In the second game, the Lady Knights officially kept themselves out of the West cellar and sent the Lakers there as Peters Township’s Kellyn Perich needed just 90 minutes and 86 pitches to hold the Lakers to a run on six hits. Perich helped her own cause in the third, driving in the Knights’ first run, taking advantage of a walk and stolen base off the legs of freshman right fielder Autumn Smith. Peters’ Carly Konopka worked out of a fourth-inning jam for the Lakers with two quick swinging strikeouts, but after being stranded on second in the top of the fifth, Smith hit a leadoff double, and two outs later Martínez singled down the left-field line to double the Knights’ lead. Brothers returned the favour in the sixth with a single to drive in Fonda Fultonville Central’s Cassandra Egleston, but Archambeault hit another leadoff double, advanced to third on a sacrifice bunt, and scored the insurance run on a 9-3 putout off the bat of deGuia. The Lakers then took advantage of Perich’s fatiguing arm and recorded two hits in the seventh, but Perich retried three of the last four batters to send their crosstown rivals to their fourth straight loss. For the Lakers, Konopka fell to 1-1 on the year, allowing three earned on four hits and two walks while striking out five; meanwhile, Perich nearly evenly split her outs in the air and the field, while adding four to the Lakers’ 108 strikeouts at the plate this season, still good for fifth in the PSAC.

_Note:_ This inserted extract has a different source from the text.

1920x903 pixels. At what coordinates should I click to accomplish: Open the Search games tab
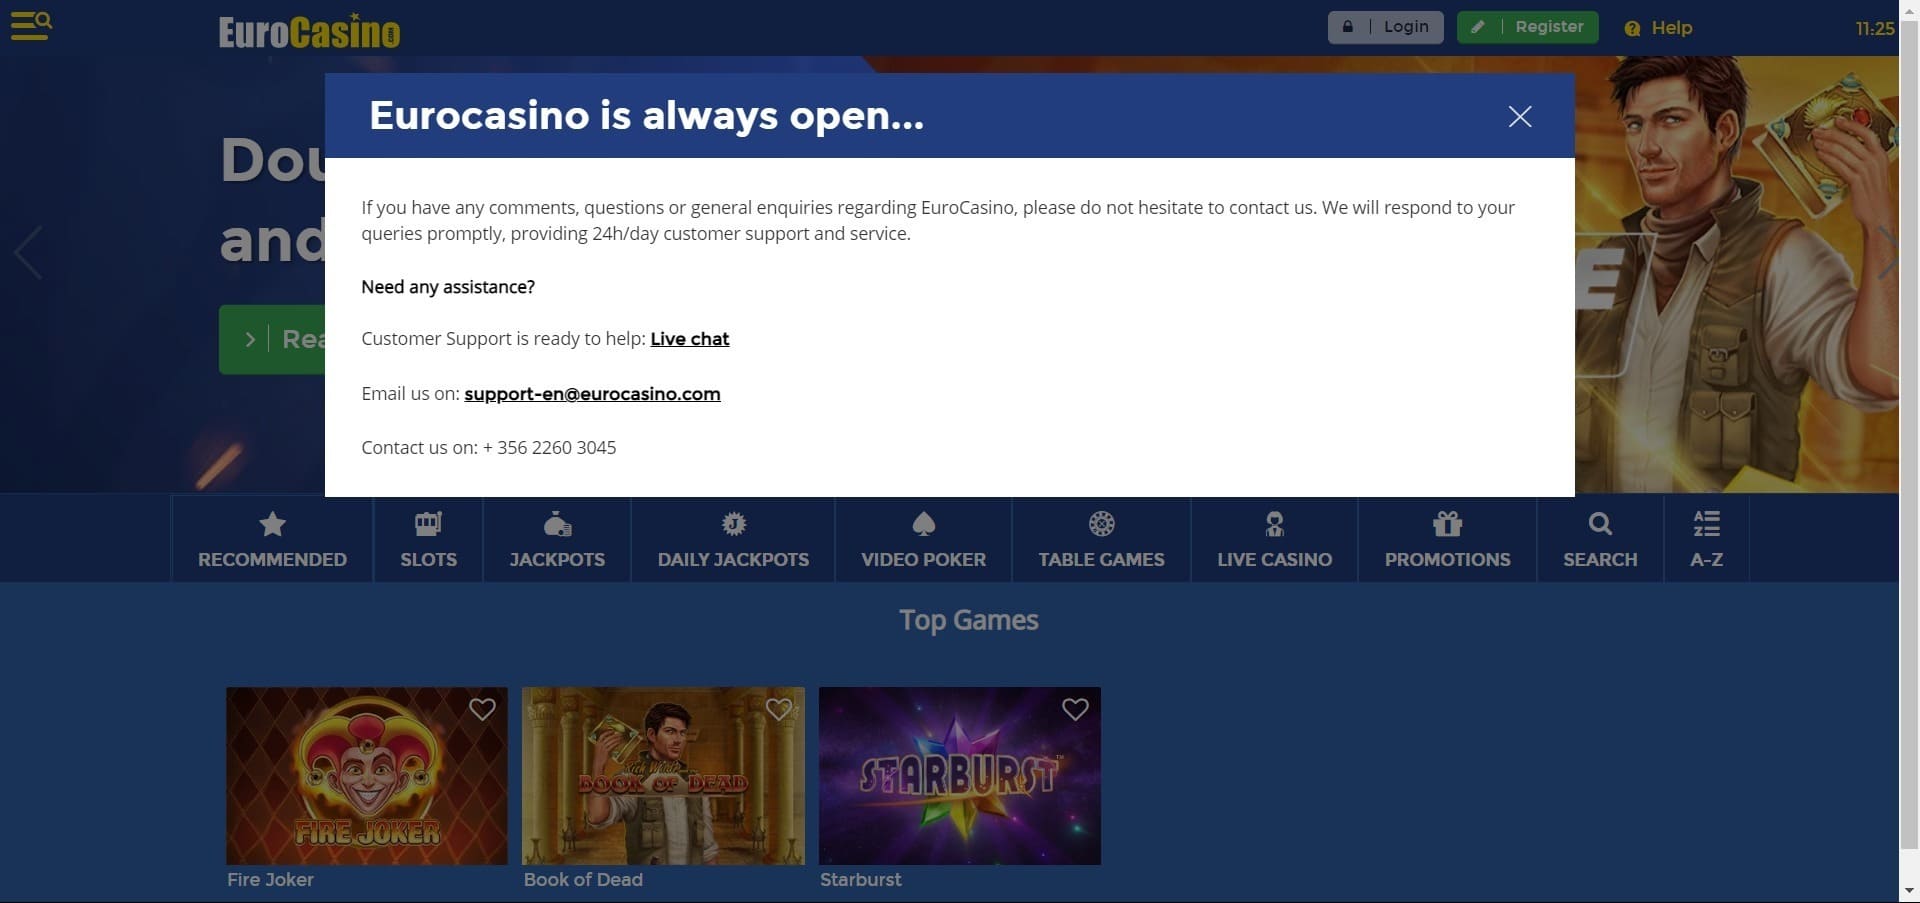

It appears the Lakers are struggling as a team, but individual bright spots have the team ready to turn it around. While the pitching has faltered to the tune of a 4.54 team ERA—third-worst in the PSAC—its .282 batting average ranks seventh overall and second in the six-team West Division (Indiana, Pitt-Johnstown, Clarion, Bloomsburg, and Lock Haven are in the new softball-only Central Division). But Leanne Baker’s squad—and the Knights that defeated them today—are two of only five teams to have scored fewer than 100 runs this season, and the Lakers are dead-last in the conference allowing a .337 average to opposing hitters while throwing the second-fewest innings in the league.

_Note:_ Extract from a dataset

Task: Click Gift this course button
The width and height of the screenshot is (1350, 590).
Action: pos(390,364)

Leading the Lakers’ charge from the plate is Saegertown’s Rachael diBartolomeo, eighth in the PSAC with a .395 average and fifth with a .711 slugging percentage, averaging out to seventh in OPS at 1.121. Her five home runs make her the only Laker to hit more than two, and her 30 hits, 54 total bases, 7 doubles, and 9 stolen bases also lead the team. Brothers is not far behind at a .375 clip and driving in 19 runs, and her .966 fielding percentage is fourth on the team. But the Lakers are allowing runs at the worst times, failing to record a victory this season when trailing after the fourth inning and are 2-9 when allowing the first run of the game. The Lakers are outscoring opponents 19-8 in that fourth frame, but hold negative or neutral differentials in five innings, including -14 in the third and -5 in the sixth. The Lakers are also 0-8 when trailing after the sixth and have yet to record a comeback after the third inning this season, and even there are 2-8 in such contests.

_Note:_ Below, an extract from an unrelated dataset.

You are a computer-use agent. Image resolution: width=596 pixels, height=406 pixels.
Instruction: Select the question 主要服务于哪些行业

On the mound, the Lakers lowered their season ERA by nearly 1.7 runs with today’s results, but are still third-worst in the PSAC at 4.54 overall. Rotation leader Anna Cochis is only 27th in the league with a respectable 3.16 average in 48.2 innings, while Portia McBride has allowed the fewest hits in the league, 26 in as many innings and is seventh with 17 runs allowed. Nye is 17th with 15 walks and tied for 14th with Konopka with eight doubles allowed. Together, however, Nye (.358) and Cochis (.344) respectively have the third- and sixth-worst allowed batting averages in the PSAC, and the Lakers hold a -.55 batting differential despite issuing the second-fewest walks and drawing the fourth-fewest.